Read through the material below and copy each line in which the word "Lights" occurs.

━━━━━ Exercise material ━━━━━

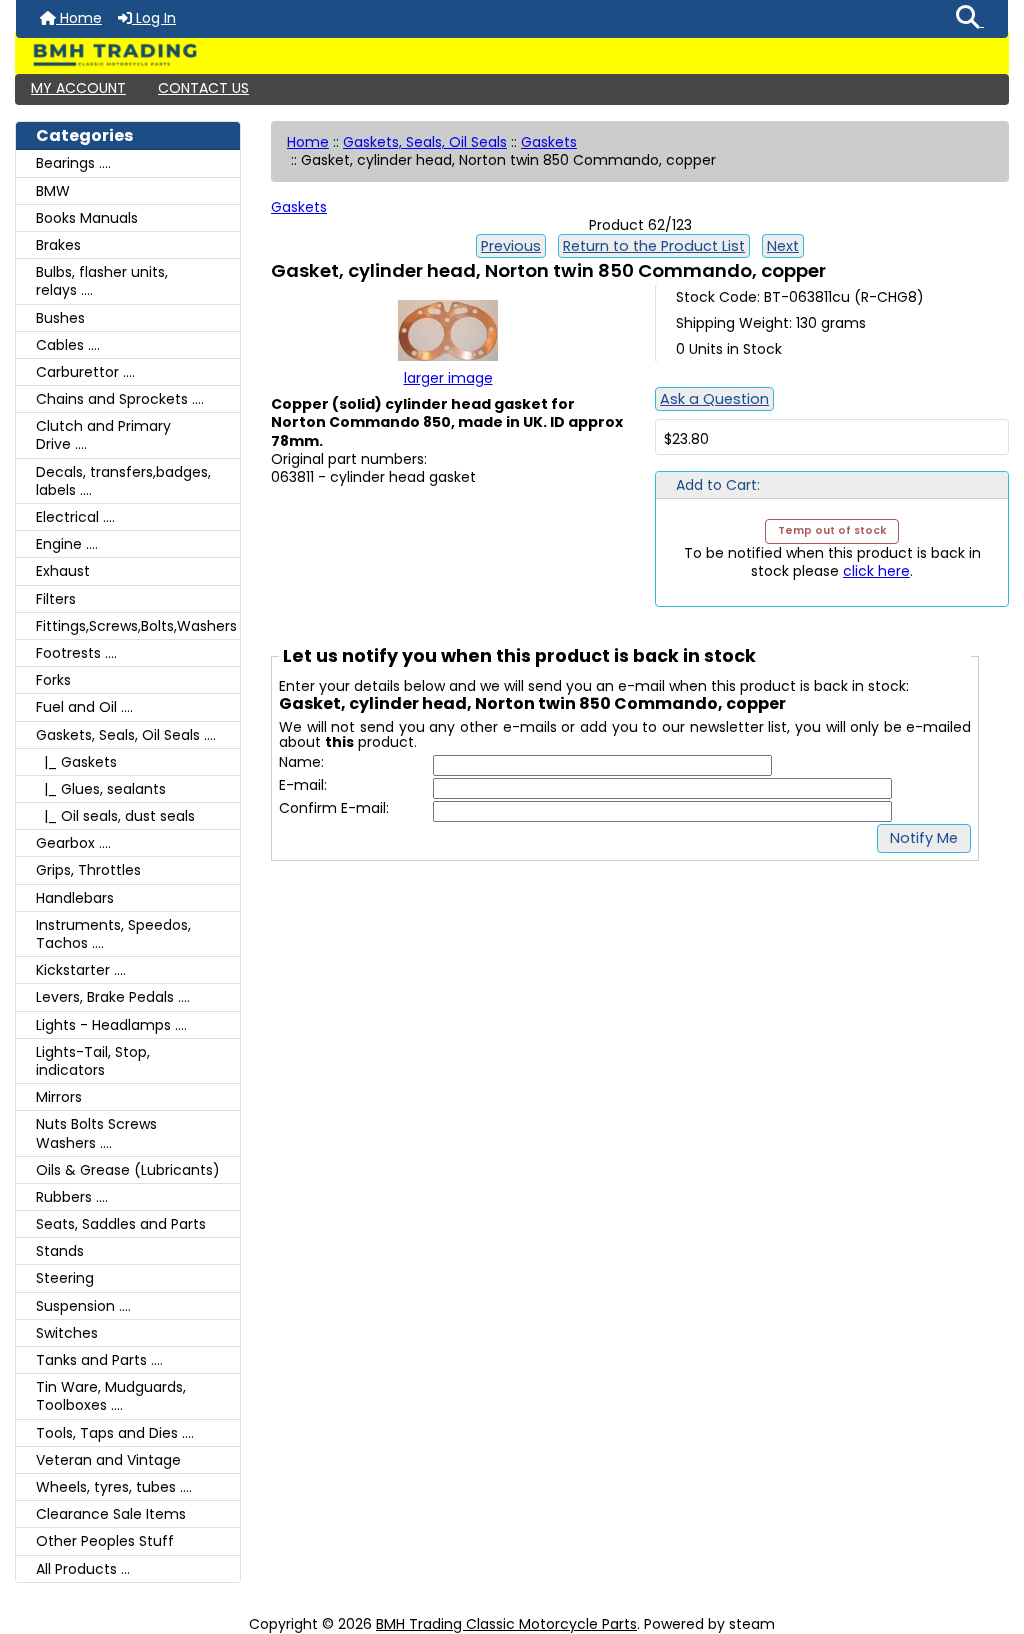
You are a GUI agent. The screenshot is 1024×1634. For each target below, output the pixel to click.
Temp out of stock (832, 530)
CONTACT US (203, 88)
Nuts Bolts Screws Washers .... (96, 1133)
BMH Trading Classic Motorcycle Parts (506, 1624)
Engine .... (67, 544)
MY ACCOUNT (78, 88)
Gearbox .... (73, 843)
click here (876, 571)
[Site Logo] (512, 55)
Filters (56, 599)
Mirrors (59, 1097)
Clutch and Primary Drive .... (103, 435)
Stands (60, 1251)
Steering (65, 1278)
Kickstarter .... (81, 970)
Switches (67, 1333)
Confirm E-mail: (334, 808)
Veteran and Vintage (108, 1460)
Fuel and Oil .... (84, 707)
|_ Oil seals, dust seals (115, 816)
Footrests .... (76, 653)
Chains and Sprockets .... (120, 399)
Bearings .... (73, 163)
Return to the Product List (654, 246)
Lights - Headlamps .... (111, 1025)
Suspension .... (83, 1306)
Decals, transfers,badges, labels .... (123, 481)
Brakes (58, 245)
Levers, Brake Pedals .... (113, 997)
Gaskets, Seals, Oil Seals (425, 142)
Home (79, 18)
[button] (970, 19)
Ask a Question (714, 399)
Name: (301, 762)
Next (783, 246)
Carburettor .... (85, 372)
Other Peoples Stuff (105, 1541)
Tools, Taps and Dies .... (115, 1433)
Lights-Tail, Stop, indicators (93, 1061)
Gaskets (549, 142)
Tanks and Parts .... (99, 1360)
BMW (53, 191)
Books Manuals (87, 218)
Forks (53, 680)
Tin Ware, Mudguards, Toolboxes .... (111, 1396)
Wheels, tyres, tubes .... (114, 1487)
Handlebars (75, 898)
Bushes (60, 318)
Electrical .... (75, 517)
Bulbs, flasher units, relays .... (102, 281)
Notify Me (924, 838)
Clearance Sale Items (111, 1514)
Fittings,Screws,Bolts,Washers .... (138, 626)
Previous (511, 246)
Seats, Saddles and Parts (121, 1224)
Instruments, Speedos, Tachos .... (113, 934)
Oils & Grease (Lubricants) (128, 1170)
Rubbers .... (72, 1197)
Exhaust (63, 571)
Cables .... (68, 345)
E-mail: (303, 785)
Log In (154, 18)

━━━━━

**Response area:**
Lights - Headlamps .... (111, 1025)
Lights-Tail, Stop, indicators (93, 1061)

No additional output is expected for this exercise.